Wednesday, October 2, 2019
Federal Court confirms arbitration award as a judgment for the dealer under Law 75
On May 9, 2019, this blog reported that a three-member panel of the AAA issued an award finding that Johnson & Johnson International terminated a non-exclusive distribution agreement without just cause in violation of Law 75 and awarded damages, fees, and interest to the dealer. Subsequently, the dealer moved in federal court to confirm the award under the FAA. The supplier moved to vacate the award under the Puerto Rico Arbitration Act (PRAA).

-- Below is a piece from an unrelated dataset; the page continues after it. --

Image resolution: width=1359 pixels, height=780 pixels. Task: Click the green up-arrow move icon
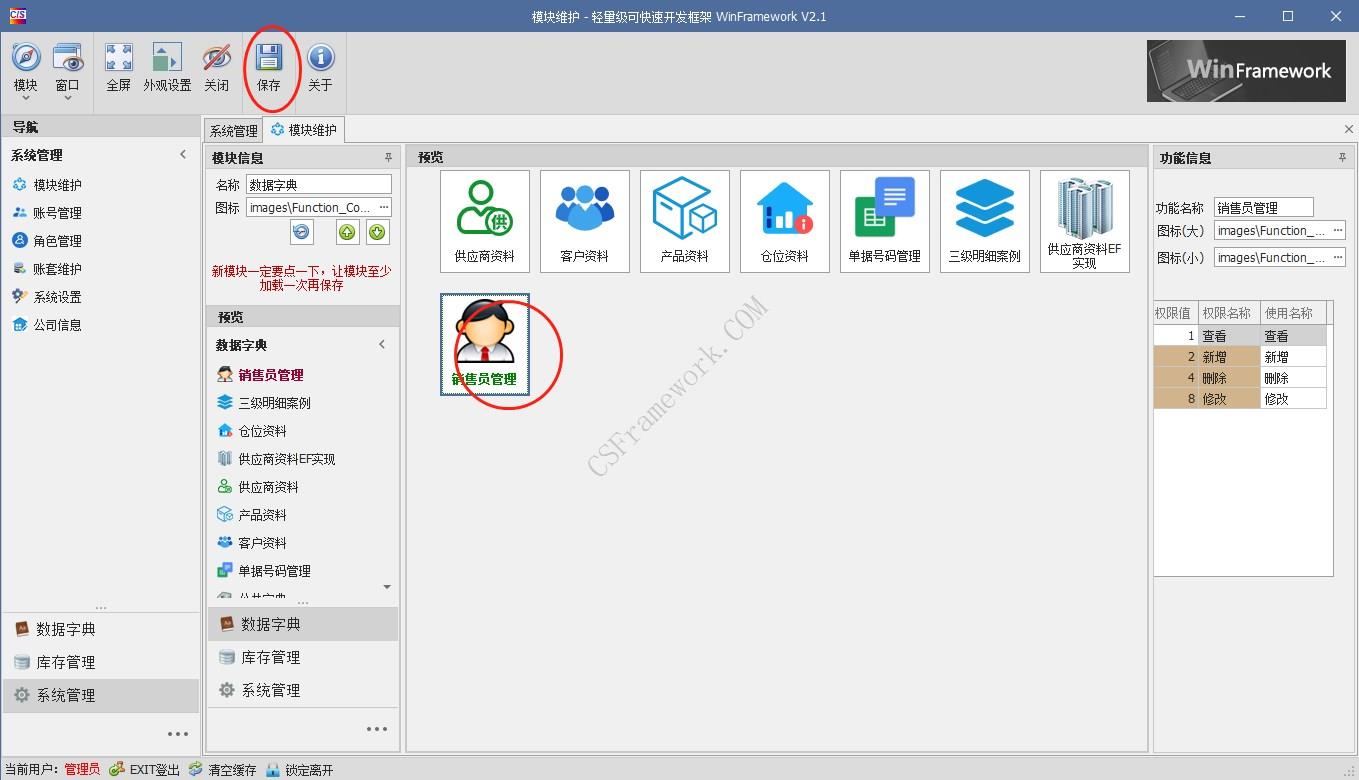coord(347,231)
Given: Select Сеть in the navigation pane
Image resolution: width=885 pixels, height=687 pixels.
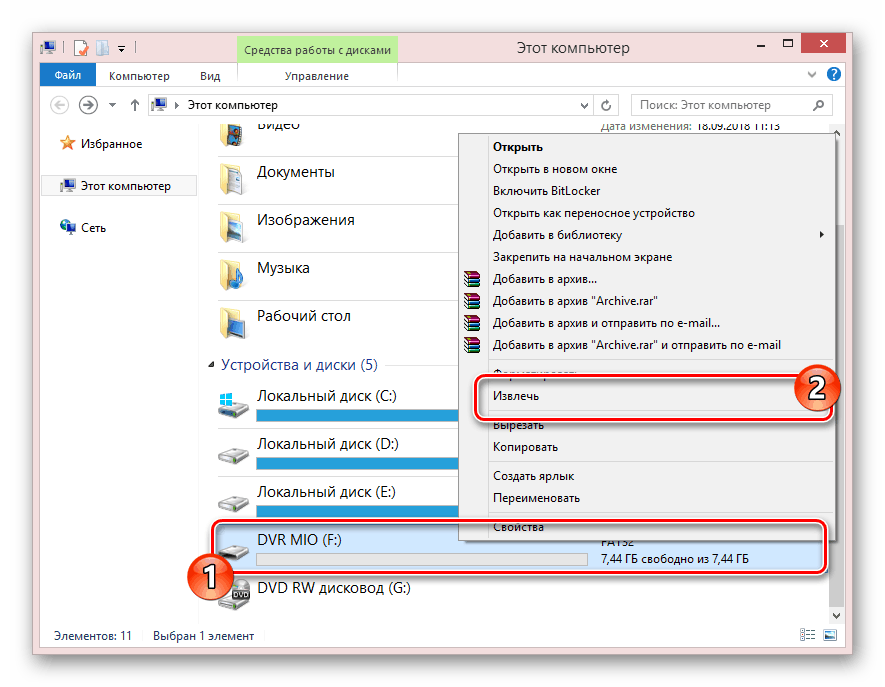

In Johnson & Johnson International v. Puerto Rico Hospital Supply, 2019 WL 4723892 (D.P.R. Sept. 25, 2019)(Besosa, J.), the court denied the motion to vacate and confirmed the award in its entirety. The court decided that the standards of review of arbitration awards under the FAA and the PRAA are different. Puerto Rico law permits review of arbitration awards under standards comparable to judicial review of determinations by administrative agencies and the FAA does not. The court held that the FAA governed here because the transactions at issue satisfied the "in commerce" requirement and a general Puerto Rico choice of law provision in the distribution agreement did not manifestly reflect an intent to have the PRAA govern judicial review of the award to the exclusion of the FAA. Applying the highly deferential standard in the FAA and the First Circuit's authoritative jurisprudence, the court held that "[t]he arbitration award sets forth a well-reasoned and methodical approach to the Law 75 dispute, citing the relevant statutes, case law, and evidence." The dealer stands to recover as a judgment almost $1.2 million in damages plus interest that continues to accrue until repayment.